Love of liberty according to Samuel Adams “‘is interwoven in the soul of man’”. John takes the opportunity to elaborate on his cousin’s observation. In Jean la Fontaine’s The Wolf and the Lamb, Adams finds that the wolf is a lover of liberty much like man. Together he finds that man and the wolf must be solitary creatures in order to enjoy this love of liberty. Only when man becomes “rational, generous, or social” through enlightenment of “experience, reflection, education, civil, and political institutions” that he can live outside of solitude. The wolf in the story chooses to live alone, lean and hungry because he sees that dogs who live sleek and plump must live under restraint. Like the dog, some men in the past have chosen, “ease, slumber and good cheer to liberty.” The people, as a result, cannot be depended upon alone to preserve liberty: neither can a simple love of liberty within the people be depended upon: The people will quickly forsake their liberty for simple monarchy. So we must introduce political institutions that will fight against tyranny. Yet, in those institutions those without money will always attempt to destroy those with money. In reference back to Aristotle’s Politics, where the democrat fights the oligarch, the poor will desire to destroy the wealthy. But the wealthy will only put up with this for so long when, as in they did in Rome, will tire of the poor. The people and nobility must be checked against each other so as not to allow either to become complacent. For Adams this would be found in a bicameral legislature with one house being for the nobility and the second house for the people. By making the people members of the government, you allow them to be responsible for the preservation of their own liberty. But the people will contrive to destroy that liberty and so the nobility must stand as a vanguard against the destruction of liberty and so they must be placed against the people in the legislature. The people and nobility must stand against each other to prevent either from destroying liberty. The only preservation of liberty is found in a bicameral legislature.

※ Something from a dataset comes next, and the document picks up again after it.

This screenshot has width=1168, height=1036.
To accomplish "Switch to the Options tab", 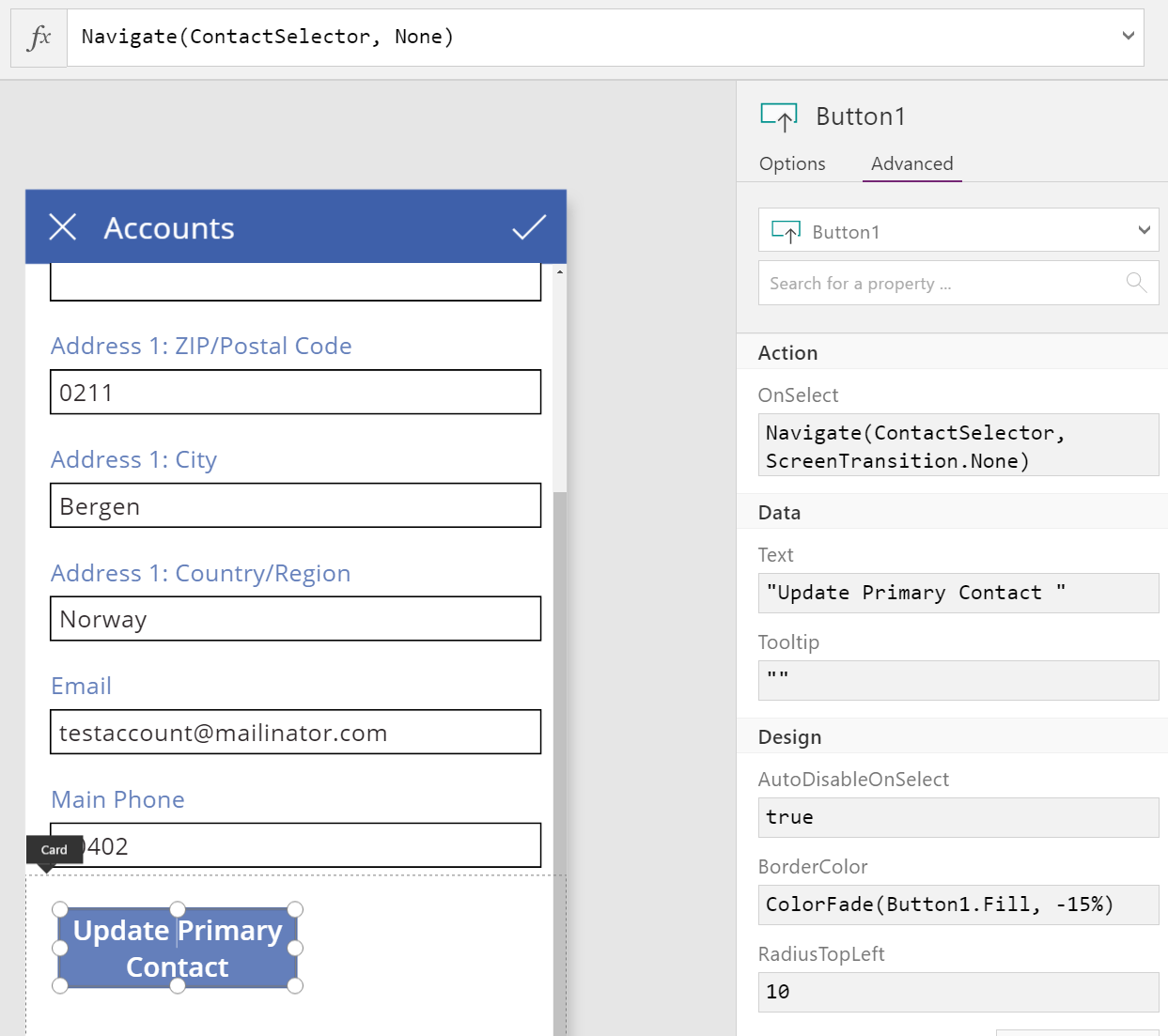I will [x=792, y=163].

For all the good nobility can and has done for the preservation of liberty, Adams is not blind to how much nobility has contrived to destroy liberty as well. The people according to Adams “pretended to nothing but to be villains, vassals, and retainers to the king or the nobles.” The nobles themselves were not truly free either according to Adams, “because all was determined by a majority of their votes, or by arms, not by law.” This leads to the second problem in the preservation of liberty, family popularity. He asserts that the overthrow of monarchs by the nobility was for little more than to support ambition and family pride. Pride itself is identified as the concomitant of “riches, of knowledge, of genius, of talents, of beauty, of strength, of virtue, and even of piety.” Pride must be brought under check, but Adams rightly points out that family pride would have been nothing if family popularity had not been established. People attach themselves to popular families and as such causes the person to feel a great sense of pride, e.g. the people who attached themselves to the Kennedy family in the 20th century. But this problem according to Adams will always exist, “As long as gratitude or interest, ambition or avarice, love, hope or fear, shall be human motives of action, so long will numbers attach themselves to particular families.” This similar situation existed in ancient Rome, when plebeians would often attach themselves to patrician families in order to serve their ambition to power.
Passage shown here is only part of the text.